Ce sens de l’espérance chrétienne, comme ferment d’histoire, éclate à l’occasion d’une remise des diplômes à la Faculté des lettres et des sciences humaines (8 janvier 1994). Dans une université qu’il définit comme “d’inspiration chrétienne” et non pas ouvertement doctrinaire, le père Ducruet, s’adressant aux étudiants et étudiantes, parle d’abord du succès des salons et expositions de livres en toutes langues qui s’organisaient au Liban, pour dire: “En contemplant ces milliers et ces milliers d’ouvrages offerts (…) je pensais à l’eau de ces grands fleuves qui, proches de leur embouchure, s’étalent en de multiples bras paresseux… J’éprouvais alors le besoin de quitter ces eaux, parfois polluées, pour remonter le fleuve, en retrouver la source, cette eau qui jaillit du rocher…”.

Abraham, l'ancêtre commun

“Ces sources de vie de notre littérature et de notre civilisation, précise-t-il, est-il nécessaire de les nommer, ce sont la littérature grecque qui nous fit découvrir l’homme universel et la littérature biblique qui, avant le christianisme et l’islam, nous dit découvrir Dieu dans l’histoire des hommes”.

“Cette nouveauté de l’Histoire, non seulement personnelle mais collective, conclut-il, comment ne pas l’évoquer en celui que Juifs, Chrétiens et Musulmans considèrent comme un ancêtre commun: Abraham le père de tous les peuples en marche. Il a cru en la promesse de Dieu, annonçant une réalité qui n’était, éveillant ainsi l’homme à l’histoire, celle de l’accomplissement de la promesse. Avec lui, à l’appel du Dieu migrant, lui-même en route, lui-même la route, nous sommes devenus des nomades et notre existence, porteuse désormais d’avenir, est devenue histoire”.

Pas de doute, L’université et la cité est une mine inépuisable de réflexions, le portrait majestueux d’une université à travers les paroles d’un homme qui en demeure, grâce à ce legs, l’une des colonnes.

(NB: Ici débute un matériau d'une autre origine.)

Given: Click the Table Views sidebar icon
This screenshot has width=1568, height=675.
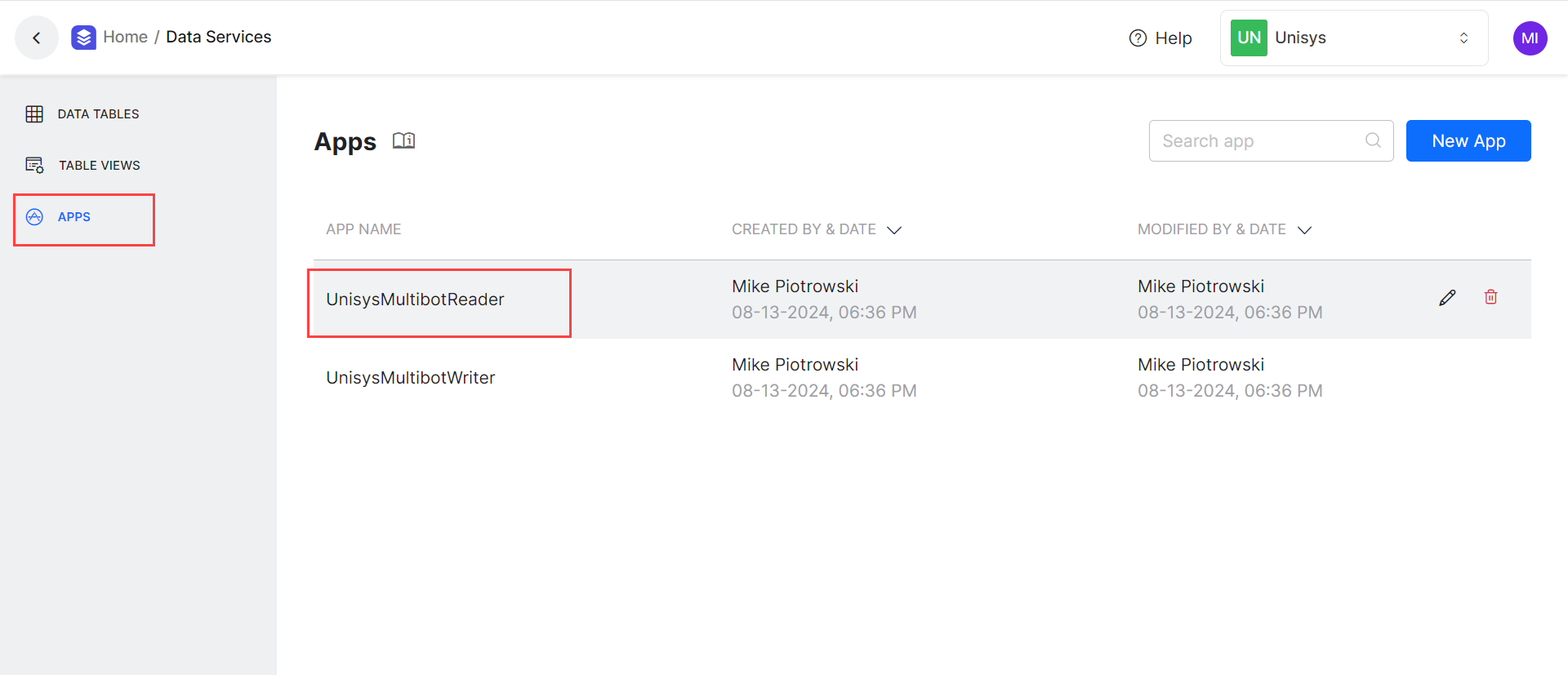Looking at the screenshot, I should 34,166.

L'USJ , nourricière de la “conscience collective”

“Née en Europe au sein de l’Église, l’institution universitaire est un des chefs-d’œuvre de la culture humaine”, affirme Jean-Paul II, citant “les honorables communautés universitaires de Bologne, Paris, Oxford, Bologne, Cracovie, Salamanque ou Coïmbra qui ont joué un rôle digne de la plus haute reconnaissance dans le lent mûrissement de la culture européenne, qui ne serait pas ce qu’elle est sans leur impulsion et leur apport” (Mon livre de méditations, p. 64-65).

Tout aussi “estimable” que ses aînées, l’Université Saint-Joseph appartient à cette race particulière d’institutions sans laquelle une communauté humaine, dans ce cas le Liban, ne serait pas ce qu’elle est. Pour beaucoup, elle a eu l’immense privilège de contribuer à la maturation de la conscience collective des Libanais, à leur prise de conscience de leur personnalité et de leur liberté.

Le nom de Jean Ducruet a été donné, par la municipalité de Beyrouth, à une ruelle longeant le rectorat et reliant la rue de Damas au Grand lycée franco-libanais. C’est trop peu. Pour ce grand éducateur, il faudrait une belle et grande place, un carrefour.